§ **WHAT THE TASK REQUIRES**: In the material below, the line holding "You are a computer-use agent." and every line after it should be reproduced exactly, please, with pictures omitted.
─── DATA EXCERPTS
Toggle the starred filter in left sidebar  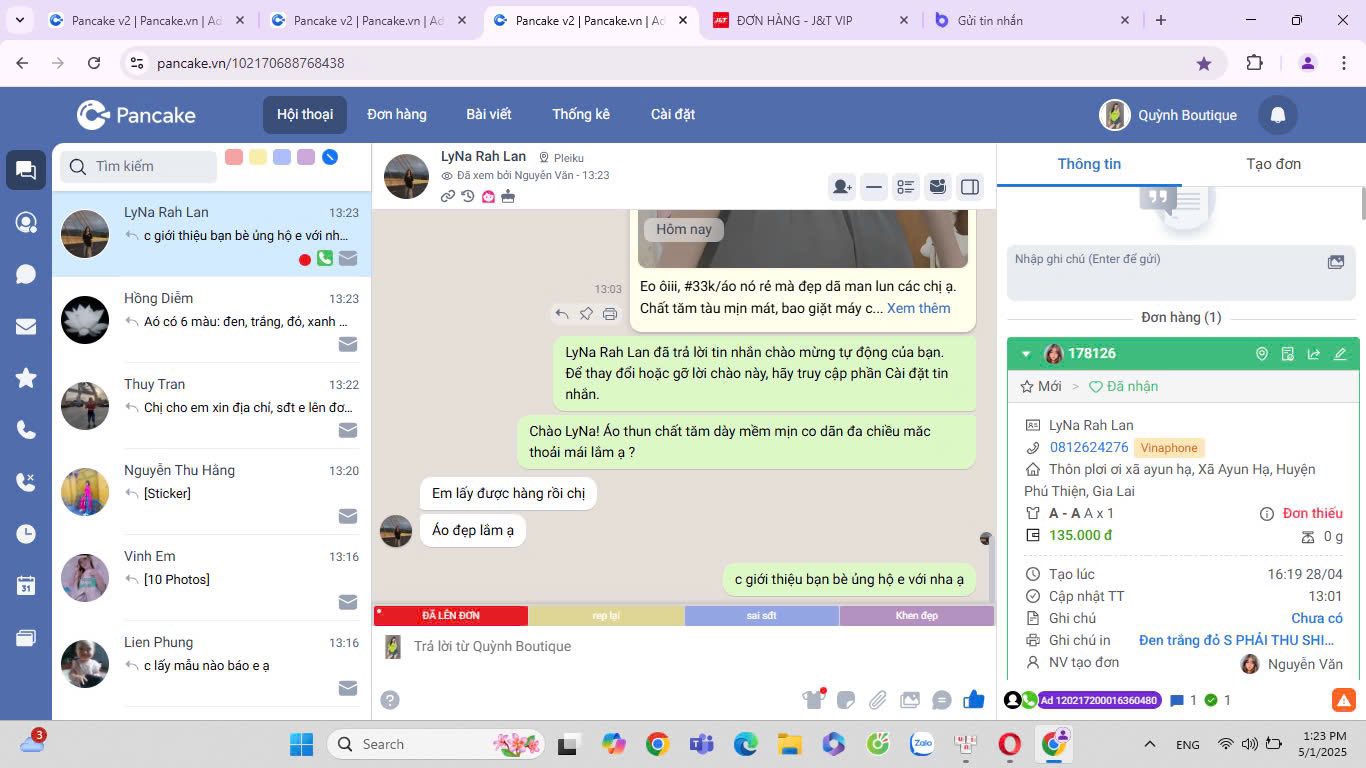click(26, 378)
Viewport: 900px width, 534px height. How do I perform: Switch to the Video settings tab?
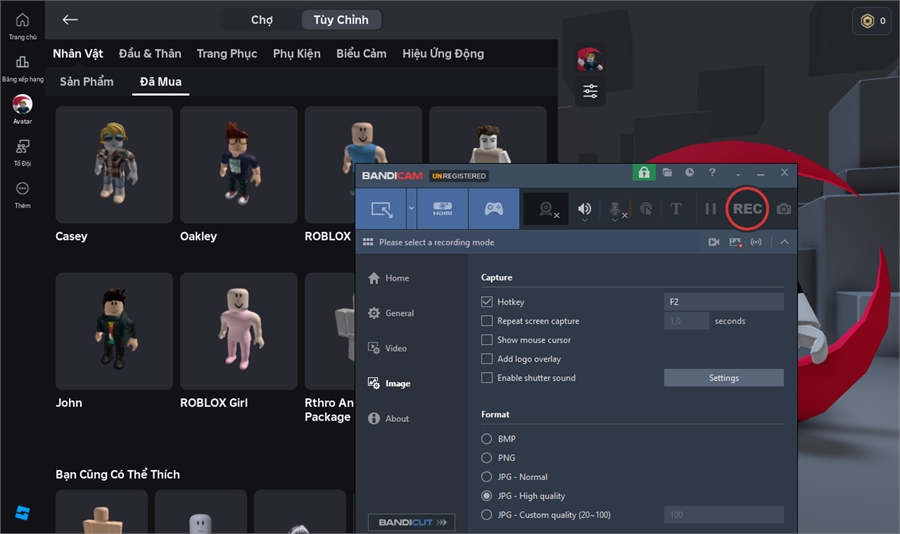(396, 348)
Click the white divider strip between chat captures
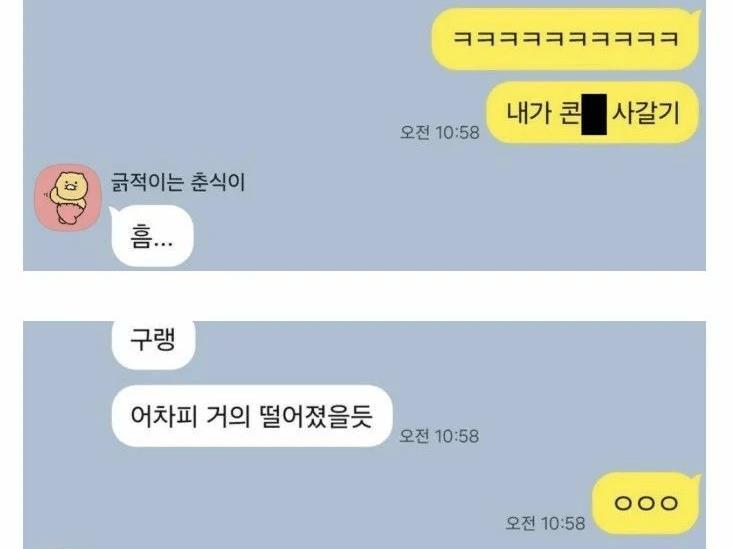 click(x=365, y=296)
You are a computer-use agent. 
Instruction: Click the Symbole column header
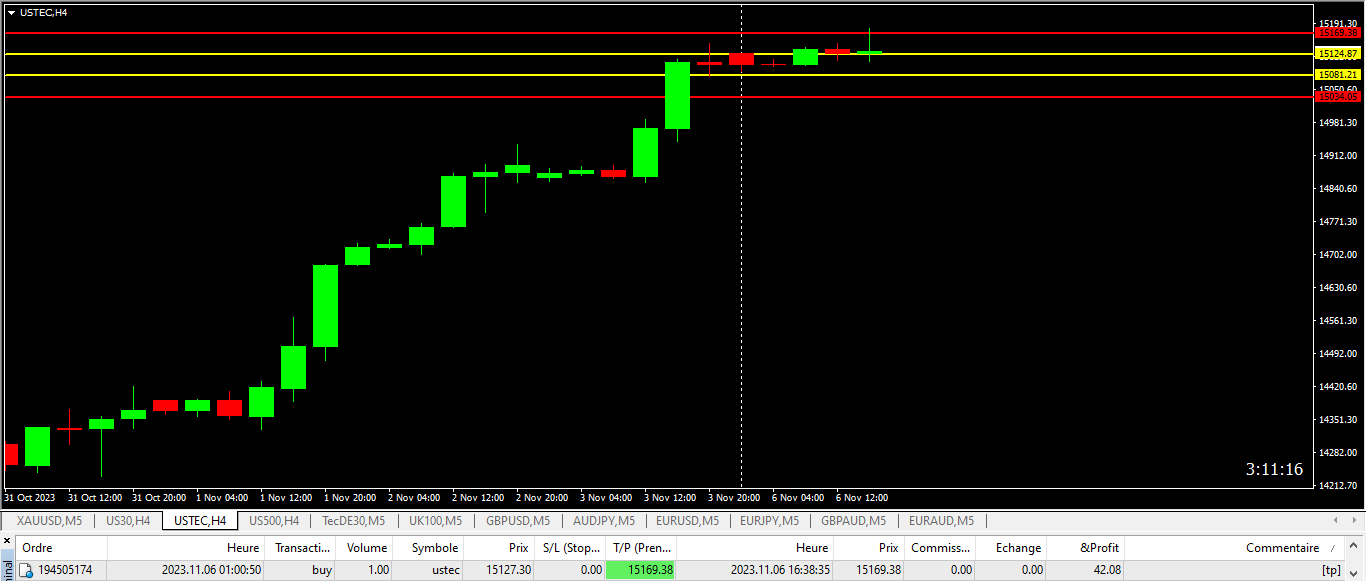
──────
§ **RESPONSE AREA**:
You are a computer-use agent. 
Instruction: Click the Symbole column header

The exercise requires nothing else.